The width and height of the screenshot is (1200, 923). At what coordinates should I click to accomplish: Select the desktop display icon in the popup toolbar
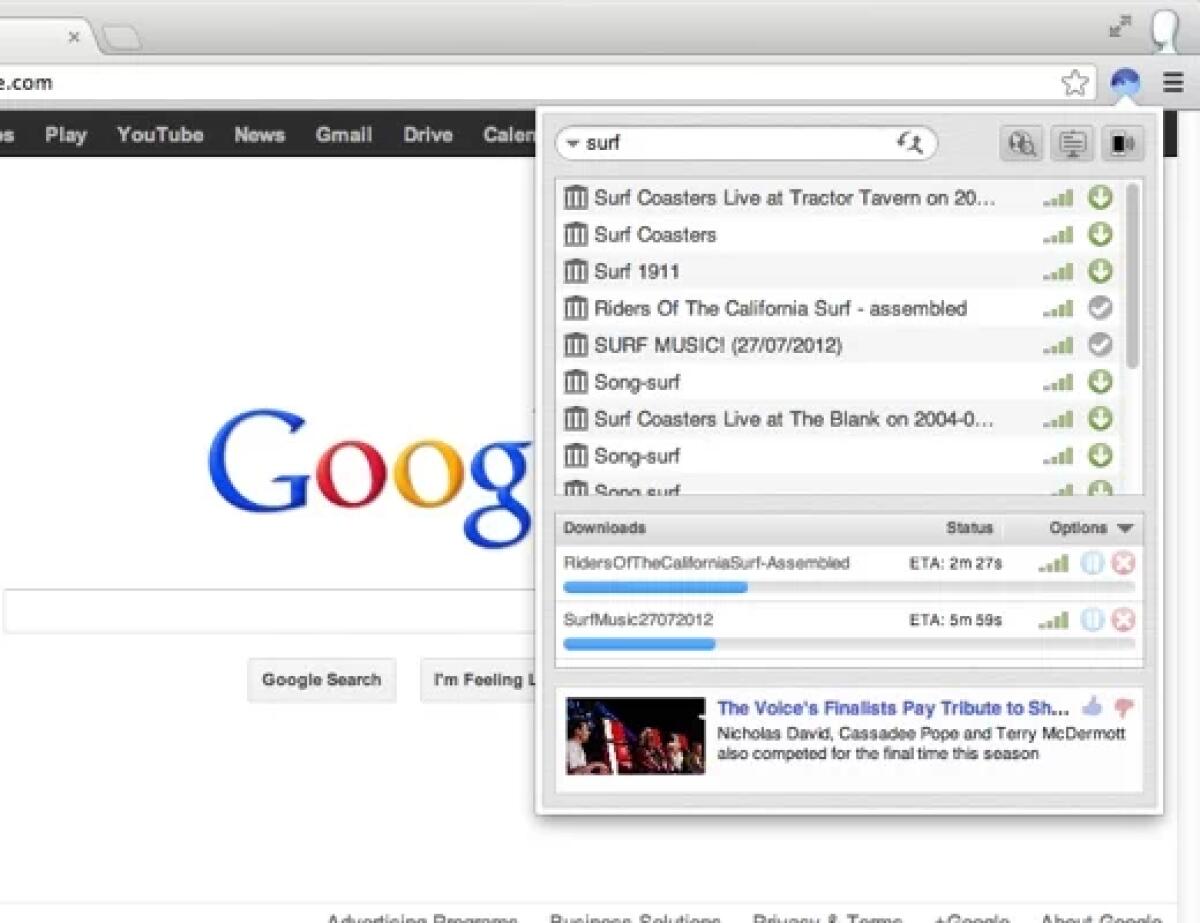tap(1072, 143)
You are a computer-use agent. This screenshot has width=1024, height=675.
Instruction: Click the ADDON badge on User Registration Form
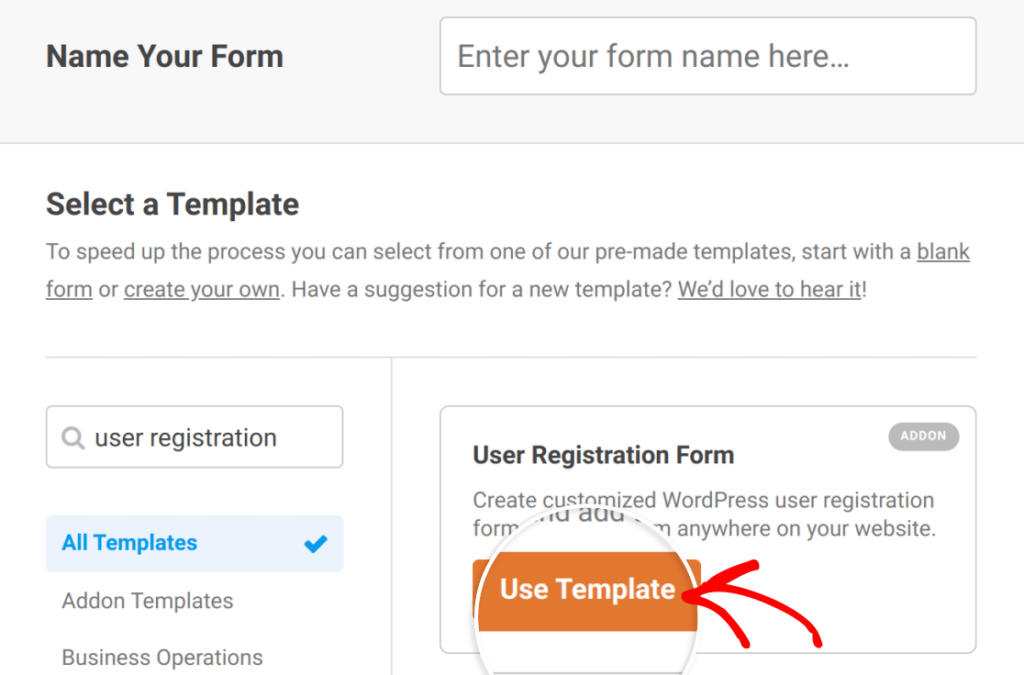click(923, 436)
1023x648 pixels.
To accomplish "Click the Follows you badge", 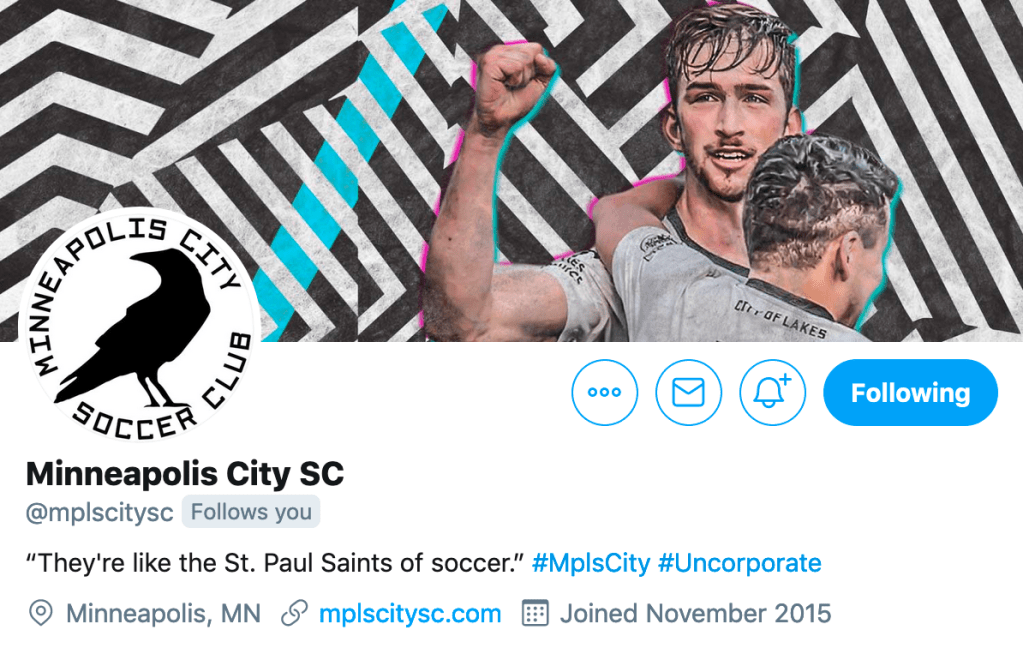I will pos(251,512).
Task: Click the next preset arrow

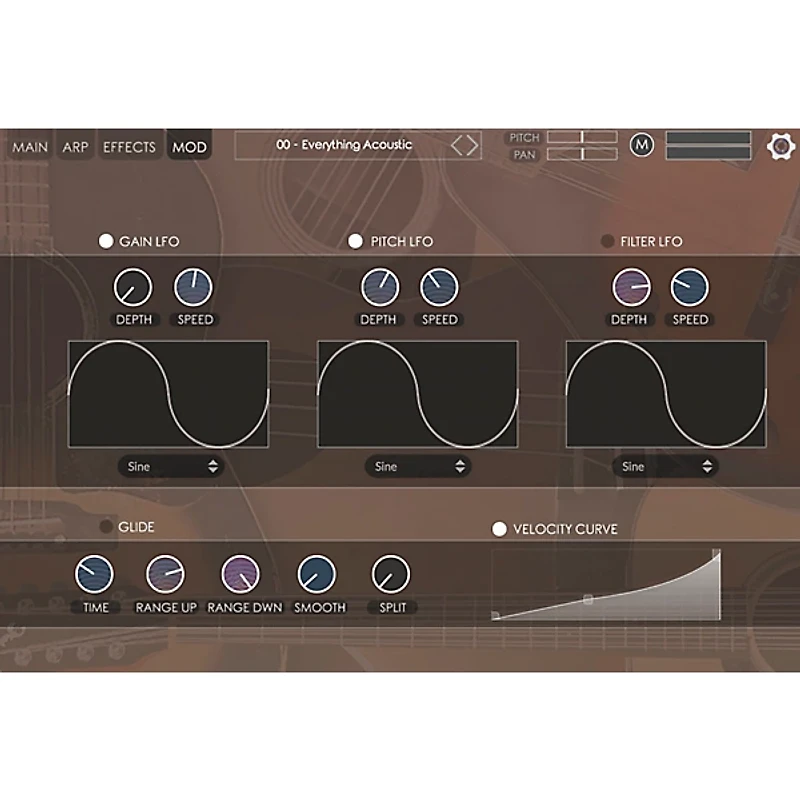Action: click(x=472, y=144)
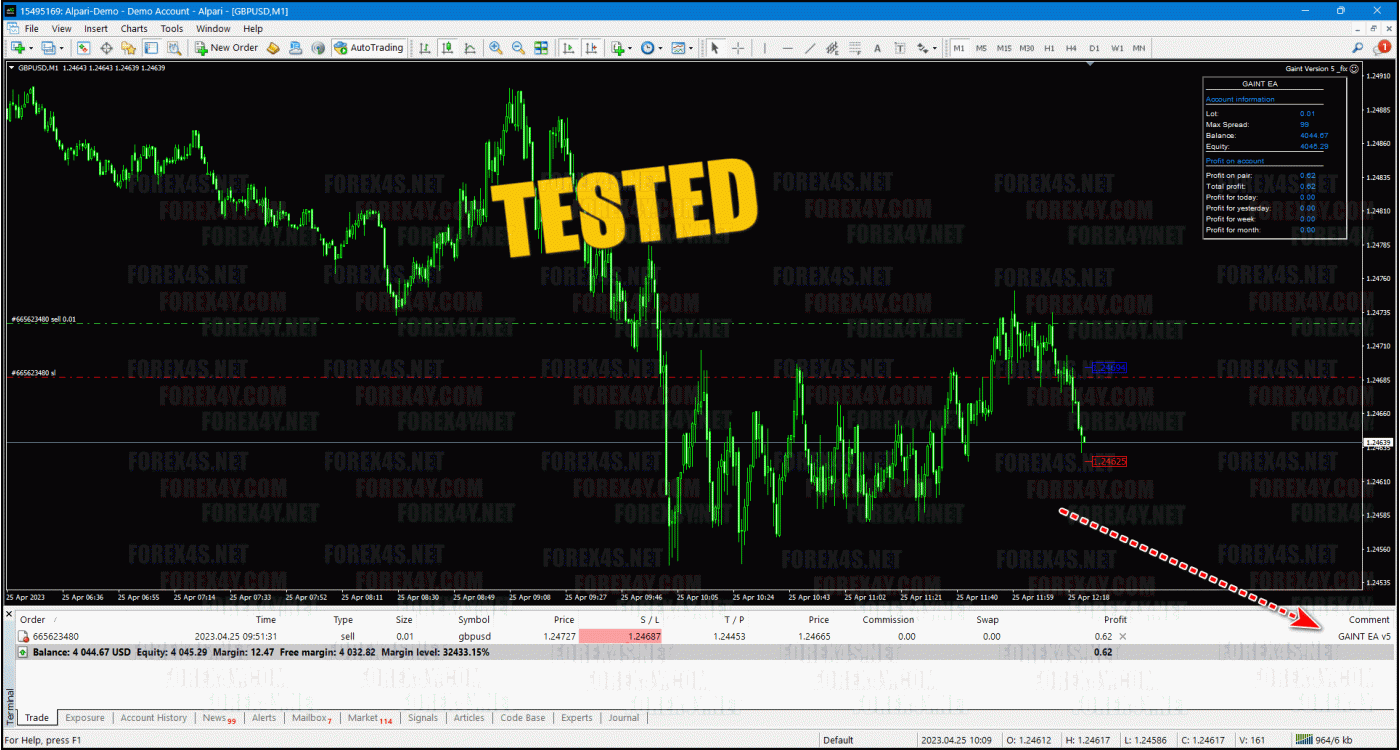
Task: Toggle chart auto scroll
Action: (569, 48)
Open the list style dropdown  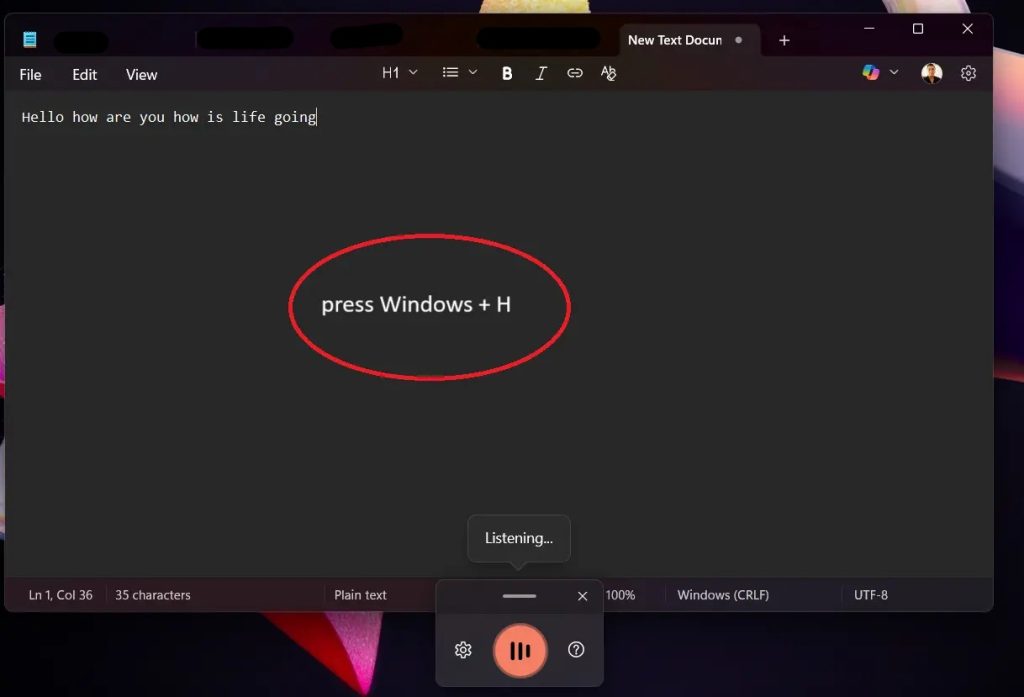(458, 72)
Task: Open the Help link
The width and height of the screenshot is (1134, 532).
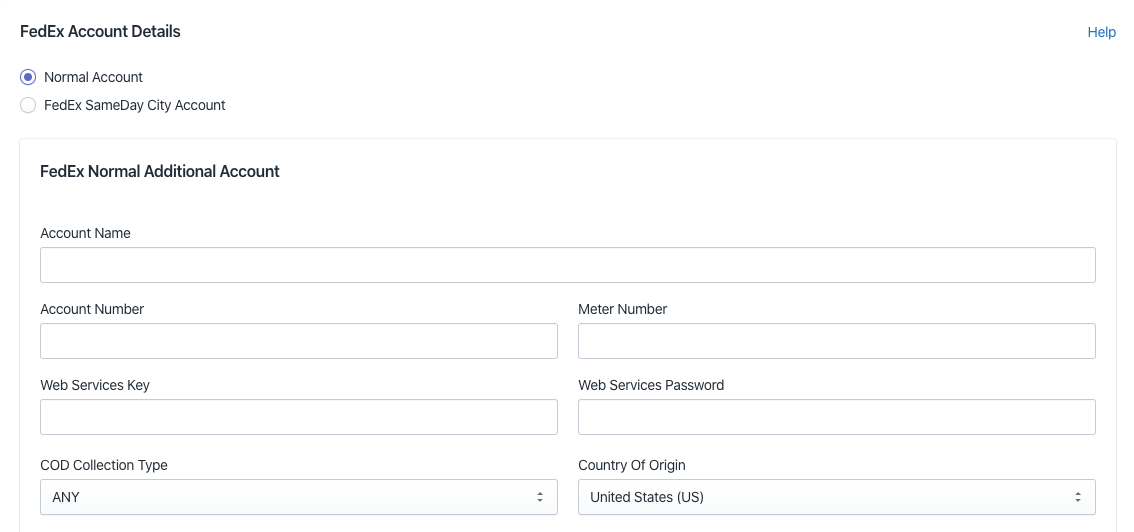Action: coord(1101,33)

════════════════════

#### ASSIGNMENT
Please output, exactly and with no pictures, only the lines from the one containing "The width and height of the screenshot is (1134, 532)." through the final line of the records above.

#### RESPONSE TO THE TASK
The width and height of the screenshot is (1134, 532).
Action: coord(1101,33)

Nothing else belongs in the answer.